On Kawara,Telegram to Sol LeWitt, February 5, 1970, From I Am Still Alive, 1970–2000, Telegram, 5 3/4 x 8 inches (14.6 x 20.3 cm), LeWitt Collection, Chester, Connecticut
On Kawara, Telegram to Sol LeWitt, February 5, 1970, From I Am Still Alive, 1970–2000, Telegram, 5 3/4 x 8 inches (14.6 x 20.3 cm), LeWitt Collection, Chester, Connecticut

From 1966 until his death in June 2014, Kawara assiduously monitored and recorded his own passage through time and space in serial bodies of work, each of which was developed over the course of a number of years.
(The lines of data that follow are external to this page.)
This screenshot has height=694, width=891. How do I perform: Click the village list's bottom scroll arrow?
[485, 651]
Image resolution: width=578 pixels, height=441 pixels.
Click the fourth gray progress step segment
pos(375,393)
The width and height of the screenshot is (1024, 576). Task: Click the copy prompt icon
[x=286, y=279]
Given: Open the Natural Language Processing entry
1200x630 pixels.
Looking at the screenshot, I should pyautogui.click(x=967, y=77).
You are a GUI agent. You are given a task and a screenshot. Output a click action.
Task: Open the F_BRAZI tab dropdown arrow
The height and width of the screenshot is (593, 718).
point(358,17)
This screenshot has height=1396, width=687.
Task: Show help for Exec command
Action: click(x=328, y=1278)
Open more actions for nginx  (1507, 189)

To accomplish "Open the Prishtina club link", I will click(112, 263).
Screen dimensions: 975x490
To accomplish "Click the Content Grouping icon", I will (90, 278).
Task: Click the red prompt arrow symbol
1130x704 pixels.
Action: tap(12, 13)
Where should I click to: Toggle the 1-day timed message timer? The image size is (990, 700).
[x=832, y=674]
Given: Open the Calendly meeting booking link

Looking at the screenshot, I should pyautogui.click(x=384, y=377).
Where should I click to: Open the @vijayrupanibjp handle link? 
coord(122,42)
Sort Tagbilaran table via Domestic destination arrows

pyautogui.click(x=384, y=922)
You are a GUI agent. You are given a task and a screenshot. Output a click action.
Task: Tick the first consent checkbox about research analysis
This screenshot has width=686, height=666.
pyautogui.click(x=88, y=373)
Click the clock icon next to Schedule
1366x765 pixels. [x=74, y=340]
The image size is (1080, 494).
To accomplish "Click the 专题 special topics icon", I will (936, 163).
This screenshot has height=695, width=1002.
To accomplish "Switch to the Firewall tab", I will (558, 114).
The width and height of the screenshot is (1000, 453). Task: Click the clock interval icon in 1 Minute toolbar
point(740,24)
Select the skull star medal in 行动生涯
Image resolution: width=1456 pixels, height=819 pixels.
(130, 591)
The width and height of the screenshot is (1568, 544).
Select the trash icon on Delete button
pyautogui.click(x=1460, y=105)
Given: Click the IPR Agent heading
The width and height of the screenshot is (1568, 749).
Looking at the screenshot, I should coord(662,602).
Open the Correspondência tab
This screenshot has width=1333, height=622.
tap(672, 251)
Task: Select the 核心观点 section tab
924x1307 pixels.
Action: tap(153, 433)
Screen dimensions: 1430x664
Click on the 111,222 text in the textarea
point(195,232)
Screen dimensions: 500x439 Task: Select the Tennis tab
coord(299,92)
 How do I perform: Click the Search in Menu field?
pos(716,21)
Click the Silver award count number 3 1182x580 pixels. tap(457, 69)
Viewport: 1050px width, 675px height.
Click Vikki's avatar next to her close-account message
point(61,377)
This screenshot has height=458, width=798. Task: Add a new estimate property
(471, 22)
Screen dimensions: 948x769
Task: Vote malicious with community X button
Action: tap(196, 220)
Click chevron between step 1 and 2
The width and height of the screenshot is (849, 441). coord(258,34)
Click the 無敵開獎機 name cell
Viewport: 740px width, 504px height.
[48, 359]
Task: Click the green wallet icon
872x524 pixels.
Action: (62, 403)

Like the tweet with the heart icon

Collectively, Kawara’s work accounts for time in various units: minutes, hours, days, years, centuries, and millennia. The legibility of Kawara’s chronicling activity is reliant upon the repetition of certain activities (mailing, listing, telegramming, painting) according to the self-imposed restrictions and conditions that limited the production of each distinct body of work: a Date Painting had to be completed within the span of twenty-four hours, the maps comprising I Went charted the artist’s movement in a given day, and each page included in One Million Years contained five hundred years typed into a grid formed by rows and columns.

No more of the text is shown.